Bain & Co: CFOs should use the crisis to mend broken processes

The firm provides some tactical guidance to CFOs as they adapt strategy to the current crisis.

CFOs can use the current crisis to identify and mend weak or ineffective processes in the finance division, Bain & Co advised in a recent publication.

See all Private Funds CFO‘s coverage of covid-19 and its impact.

CFOs and their teams have been forced by various factors to evolve from focusing purely on back-office processes to become value-adding strategic arms of PE businesses. But the covid-19 pandemic, which is affecting everything from firm strategies to the rudiments of business continuity planning, could expose weaknesses in the processes supporting that shift.

“The disruption created by the coronavirus will test how much progress CFOs and their teams have really made,” said Michael Heric, partner at Bain & Co in New York.

Heric and his colleagues suggest that processes that rely on “tribal knowledge” or “workarounds” will stand out amid the crisis and CFOs should not pass up on the opportunity to fix them, creating value when things normalize again.

Finance should move beyond just reacting to the numbers and partner with business leaders to accurately predict what’s going to affect the businesses, and to anticipate the consequences of key events. “Leading indicators like new orders will be far more important than lagging indicators,” said Heric.

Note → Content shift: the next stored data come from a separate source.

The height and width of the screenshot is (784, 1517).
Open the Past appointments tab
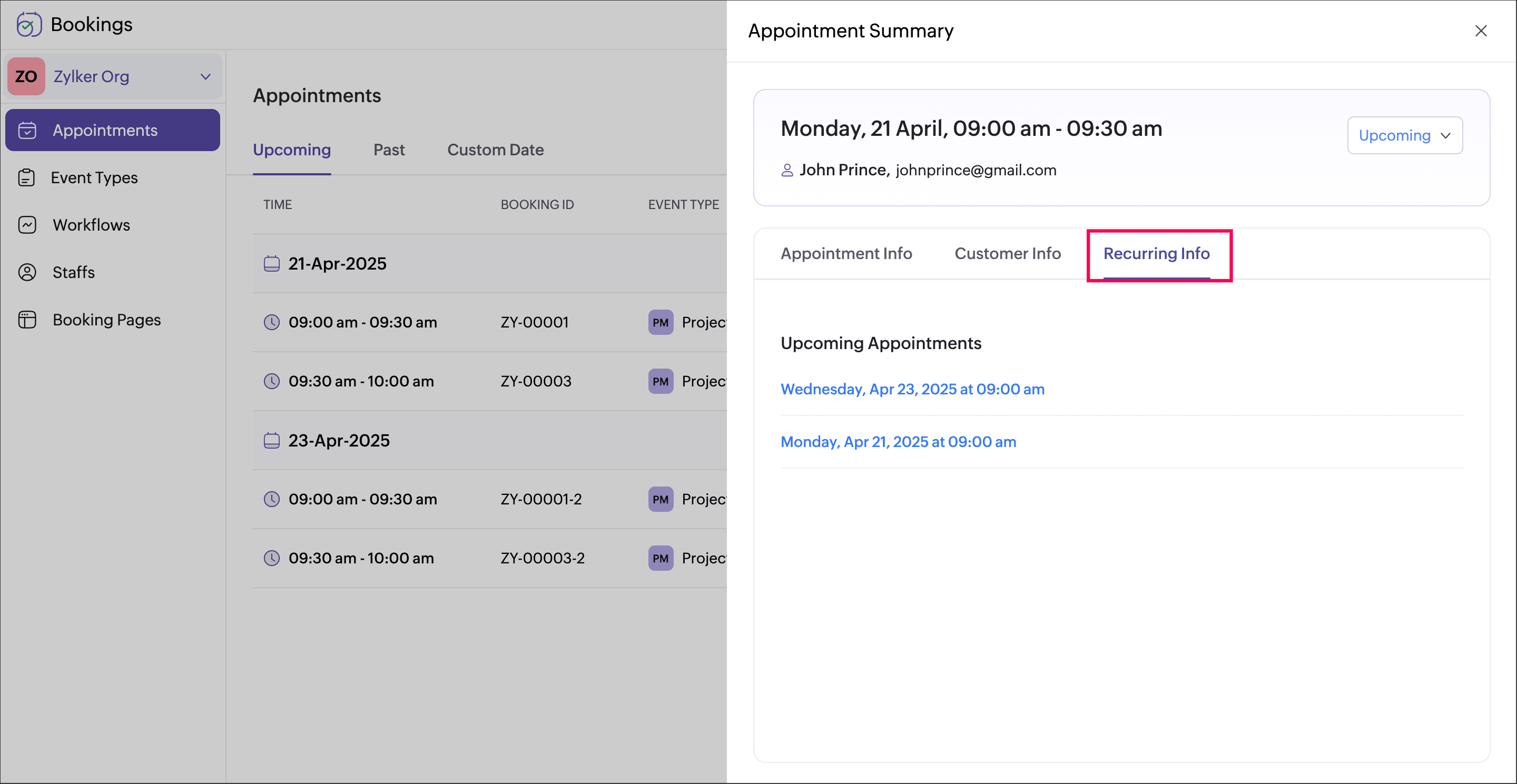click(389, 150)

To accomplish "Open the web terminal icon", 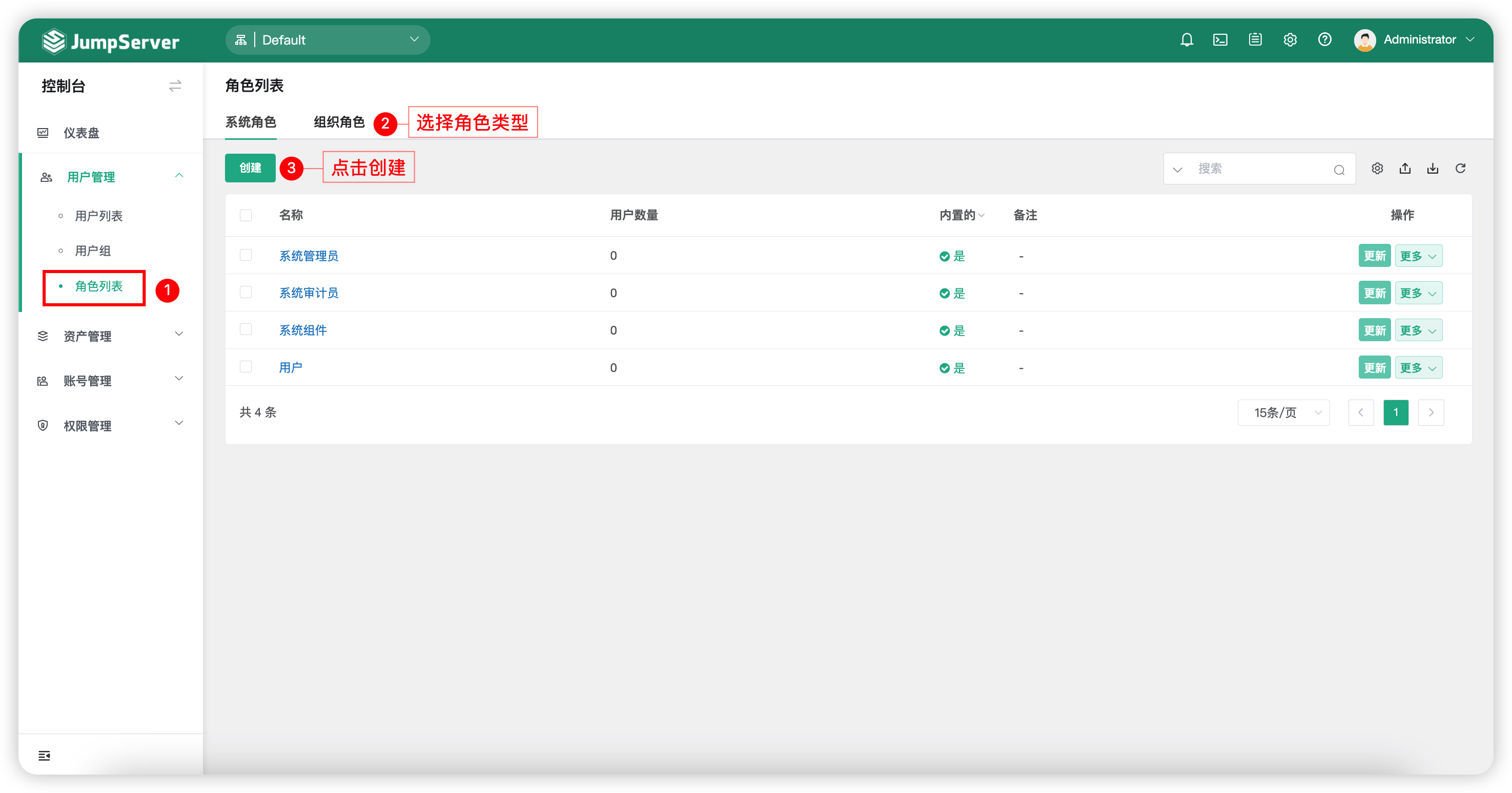I will tap(1220, 40).
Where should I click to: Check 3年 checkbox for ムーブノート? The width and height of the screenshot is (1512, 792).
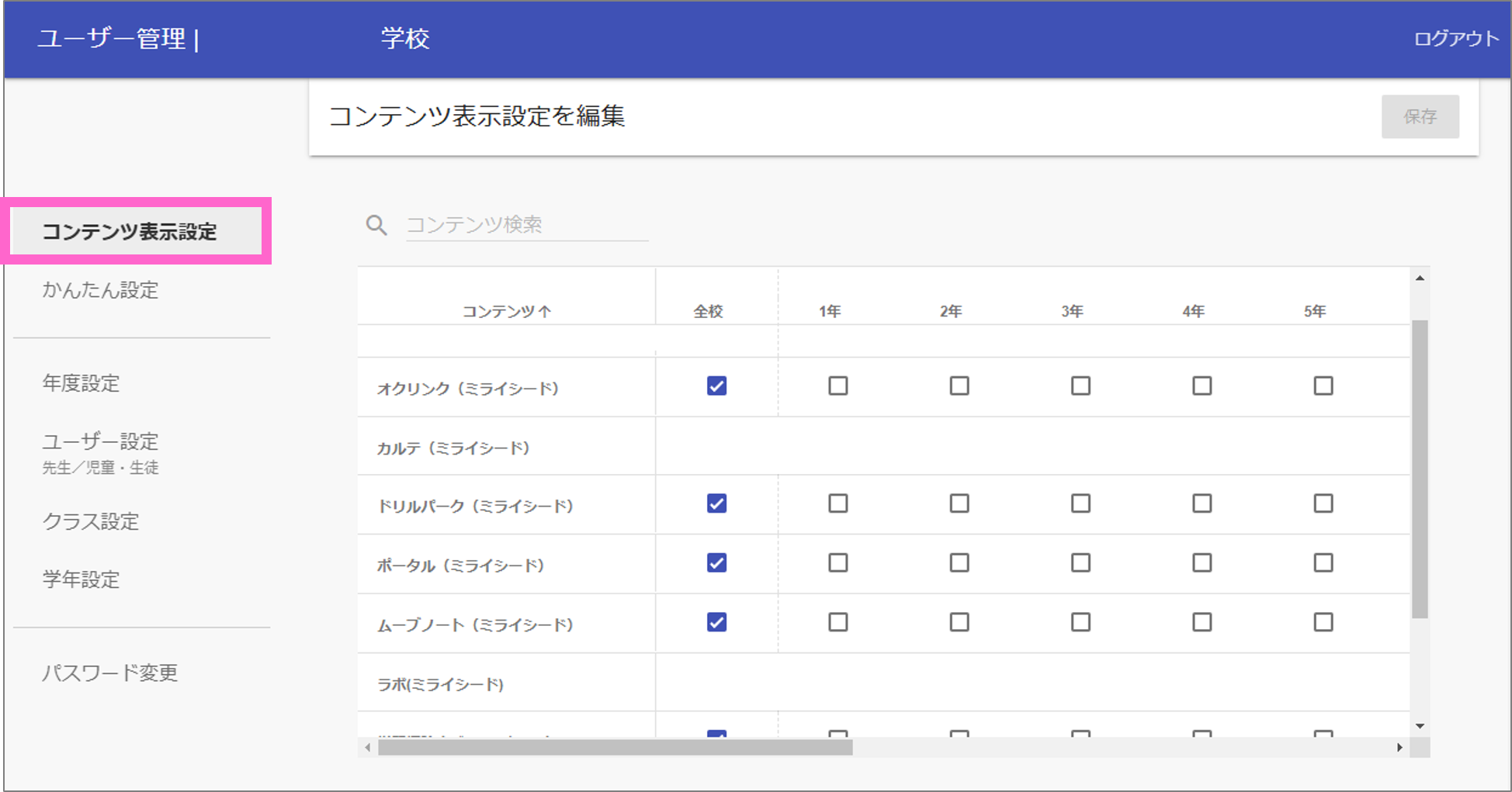(1080, 622)

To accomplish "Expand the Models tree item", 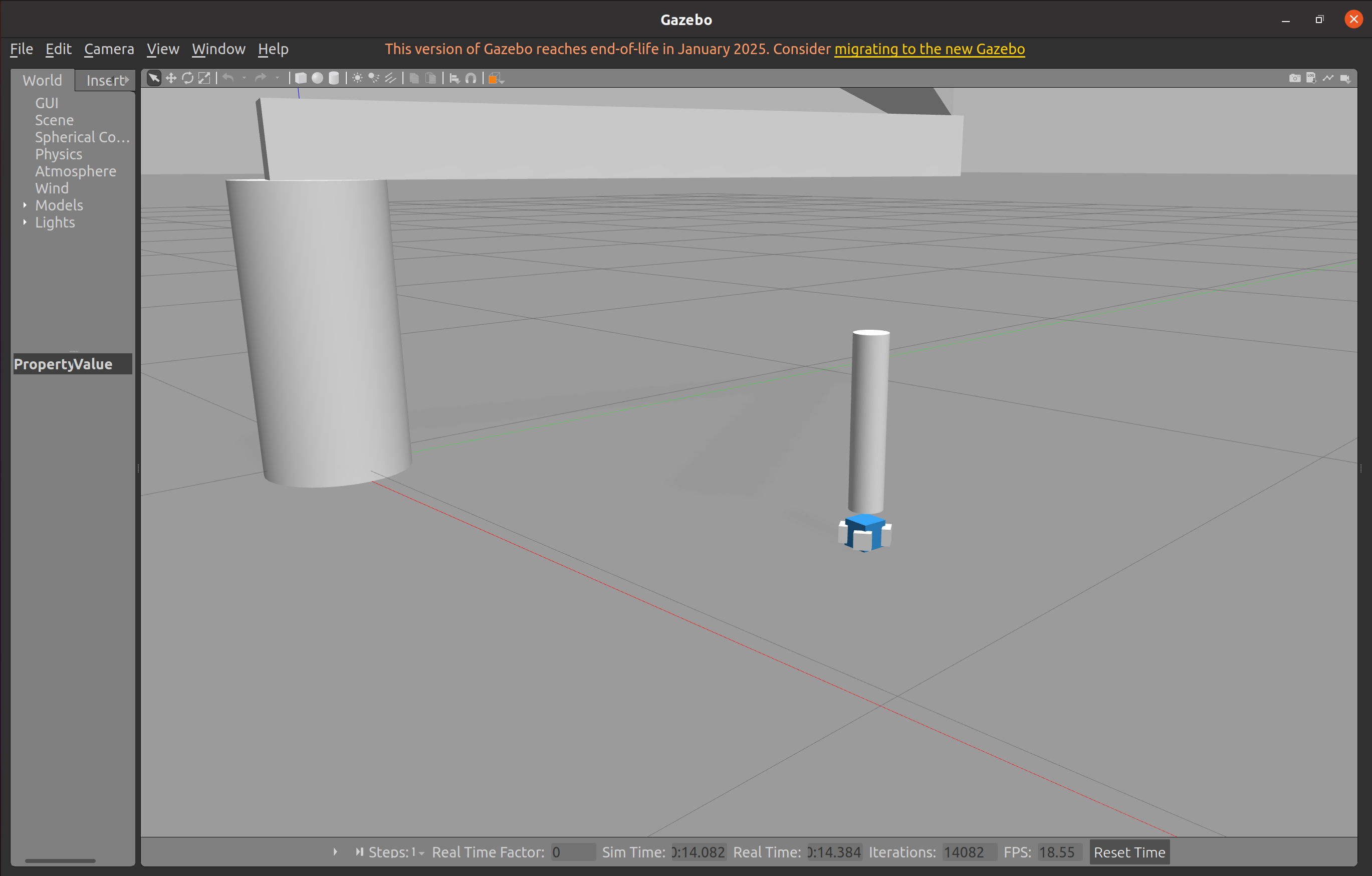I will click(25, 204).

Bain & Co also suggests finance teams who have already been through zero-based budgeting programs apply the same discipline to the top and bottom lines, helping to identify specific needs and costs over a specific period.

Cashflow management will also play a critical role in business continuity, as pressure on portfolio companies mounts. CFOs can take the immediate steps by expediting receivables, extending payables in certain circumstances and tightly managing inventories where necessary, according to Heric and his colleagues. For many CFOs, this could mean reducing late payments, lengthening credit terms or extending forecasting past the usual time period.

Among other guidance, Heric said finance teams can also take it upon themselves to work with business leaders to revisit capital investment plans. Treasury should test funding sources for resiliency, then diversify contingent sources. Treasury may also need to prepare to renegotiate short-term debt to reduce the pressure on cash.

Heric and his colleagues suggest that financial planning and analysis teams should work with businesses on scenario planning, putting into effect existing contingency plans or, where they don’t exist, working with businesses to identify the steps and trade-offs needed to manage through the crisis, including cutting costs, and finding new revenue sources.

They also recommend setting realistic expectations with LPs, widening guidance, sharing early views of the quarter with them and providing regular updates.

Heric told Private Funds CFO that one upshot from the crisis will likely be that more firms look to automate more back-office functions, and faster. “For many finance organizations, they wanted to automate this work,” said Heric. “They just haven’t gotten around to it because they didn’t have the investment or they just didn’t have the time or the skills internally.

“What you’re going to see is an acceleration in the level of automation, just for business continuity reasons,” he adds.

Bain & Co has also released an interactive risk assessment tool to help private equity backed portfolio companies facing covid-19 associated risks.